Sunday, December 01, 2019

An obese person's cry for help

Helen Pluckrose writes in The Critic,
The western world has an epidemic of obesity. The World Health Organisation (WHO) tells us that worldwide obesity has nearly tripled since 1975, that 39 per cent of adults were overweight in 2016 and that 13 per cent were obese. I, myself am one of the latter. WHO also revealed that most of the world’s population live in countries where an excess of weight now kills more people than being underweight. Most importantly, it tells us that obesity is preventable and that “the fundamental cause of obesity and overweight is an energy imbalance between calories consumed and calories expended”.

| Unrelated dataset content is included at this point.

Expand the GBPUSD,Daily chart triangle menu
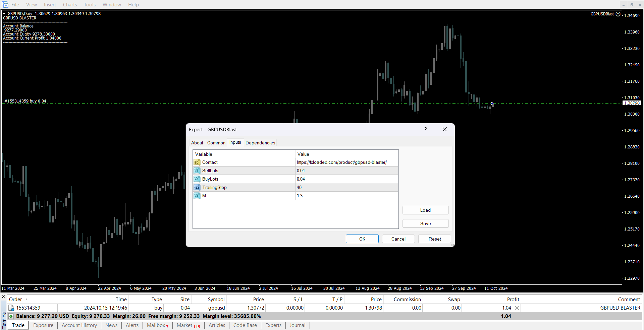644x330 pixels. (x=4, y=14)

We knew this, though, didn’t we? We knew that people get overweight if they eat too much and underweight if they don’t eat enough. There are certainly plenty of people who insist they eat very little and yet are heavily overweight, but it’s hard not to notice that in regions where people genuinely don’t have enough to eat, none of them are obese.

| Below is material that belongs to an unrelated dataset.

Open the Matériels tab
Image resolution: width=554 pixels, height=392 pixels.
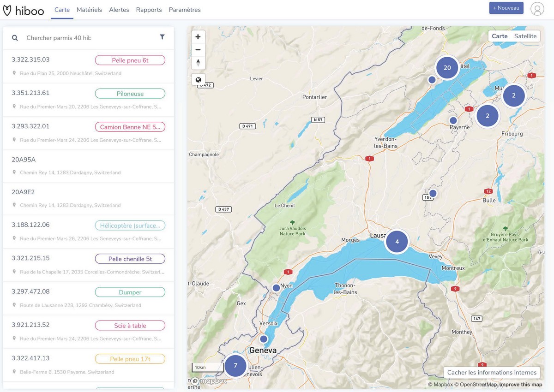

...This indicates that they should be offered practical, educational or psychological support to overcome the problem. It does not indicate that all of society, including nutrition scientists, healthcare professionals and cancer researchers, should be bullied into pretending that obesity is healthy and beautiful or that maintaining a healthy weight is an unattainable goal. Scholars and activists who do this are terrible advocates for obese people. I, for one, would like them to stop helping.